─── Provided passage

Have the followers and likes translated to increased sales?


----------



## jellly (Jan 3, 2005)

I am also fairly new to Instagram, but specifically joined because I saw what it was doing for a coworker. He is a bit specialized and has a huge following on social media. Because of this, he gets contacted quite a bit about new job opportunities. He is often sent free products in the hopes he will like them and use them in his photos. His number of followers is viewed as a big asset by our employer and I believe that affected his compensation. 
Instead of hiring another company to gain followers, here are the steps he shared:
-He bought a nice camera
-He took a photography class to help improve his posts
-He occasionally buys a sponsored post through Instagram (under $300) that brings him to the attention of new followers
-He engages with people on social media


----------



## iridium12 (Feb 24, 2015)

Adding my two cents here

While I do not have any figures pre-instagram and post-instagram I have to say, that business in general for several restaurants we work with have increased since starting their own IG accounts.
Now - I am not saying that this is magically due to Instagram - definitely not.
Menu's have been changed (updated and infused with several dishes that fit better to the public they are serving), drink selection has been changed, etc...
But one thing that the restaurant managers did notice is, that more and more people would come in every time they posted a promotion on a Monday for example
This indicated to them, that their followers were actually active and could be reached via this platform

Having said this, and in regards to the OP's initial question: No, I don't believe in companies / users / apps that promise more and more followers - because yes, they will get you more followers, no doubt, but will those followers be actual ppl or just bots, and even if they are real ppl, are they active or not?



foodpump said:


> Have the followers and likes translated to increased sales?


If I might borrow foodpump's question - that is really the question that needs to be asked

Exposure surely can be grown via Instagram, absoutely
Tried and tested
But exposure should not be put 1 to 1 with sales / revenue as that depends on a few other factors as well

Just my two cents


----------



## foodpump (Oct 10, 2005)

Wow....buying Instagram likes....

Everyone on this thread tells me it’s Verboten ( not allowed) to equate web presence to sales, so I guess my next question would be:

“ How does buying Instagram likes put bums in chairs?”


----------



## someday (Aug 15, 2003)

foodpump said:


> Wow....buying Instagram likes....
> 
> Everyone on this thread tells me it's Verboten ( not allowed) to equate web presence to sales, so I guess my next question would be:
> 
> " How does buying Instagram likes put bums in chairs?"


How does buying an ad in the paper put bums in chairs?


----------



## foodpump (Oct 10, 2005)

Who buys ads in papers? Who reads papers?


----------



## foodpump (Oct 10, 2005)

Seriously though, about once a month I inform people on this site that the difference between a deck oven and a convection oven is that with a convection, you manipulate the product to suit the oven , and with a deck, you manipulate the oven to suit the product. Same difference?

With advertising you supply the content and pay for it. With virtually any internet “service” you have no control over the content and still pay for it. Same difference?

──────
─── Recorded information

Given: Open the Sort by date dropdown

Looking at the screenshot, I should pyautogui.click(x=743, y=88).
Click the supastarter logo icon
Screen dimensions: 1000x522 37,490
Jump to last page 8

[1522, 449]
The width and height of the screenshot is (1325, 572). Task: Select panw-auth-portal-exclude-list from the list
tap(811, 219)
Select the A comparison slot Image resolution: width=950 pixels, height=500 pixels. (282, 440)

──────
─── Recorded information

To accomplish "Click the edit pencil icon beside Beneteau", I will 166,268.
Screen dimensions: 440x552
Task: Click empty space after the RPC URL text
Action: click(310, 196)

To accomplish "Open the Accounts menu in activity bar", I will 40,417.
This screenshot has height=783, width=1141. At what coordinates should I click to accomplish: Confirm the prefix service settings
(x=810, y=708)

──────

**Exercise instructions**:
- 1) Answer these questions using the Instagram thread:
(a) How much does the coworker spend on an occasional sponsored post?
(b) On what day did the restaurant managers notice more people coming in after a promotion was posted?
(c) According to foodpump, what do you manipulate when using a deck oven?
- 2) Write the next part of the Instagram thread, picking up after its last post.
This data has no connection to the Instagram thread.

**Replies**:
- 1)
(a) Under $300.
(b) A Monday.
(c) The oven, to suit the product.

- 2)
----------



## ShelteredBugg1 (May 1, 2019)

foodpump said:


> Just out of curiosity, what are they charging?
> 
> Back in the day F.B., Yelp, etc. would list or rate your business for free. But soon they would ask you to advertise with them- or failing that, pay a"fee" to have negative comments about your business removed.
> Like the old bumper stickers you saw on beat up old Chevy vans used to say: Cash, grass, or Azz, no one rides for free"...


Twasnt good looking enough for either.


----------



## ShelteredBugg1 (May 1, 2019)

foodpump said:


> Wow....buying Instagram likes....
> 
> Everyone on this thread tells me it's Verboten ( not allowed) to equate web presence to sales, so I guess my next question would be:
> 
> " How does buying Instagram likes put bums in chairs?"


Its a popularity contest on Instagram, likes puts bums in chairs by posting "photo worthy" foods, things that look aethetically pleasing but in reality are utter shit. The catering company I was with was super big on web presence, posted photos of the ambiance, sales reps, venues but hardly ever the food. People want to see what experience you can offer on the interwebs. To most people if it looks like a vibe they'll join


----------



## mystickrewe (Apr 27, 2015)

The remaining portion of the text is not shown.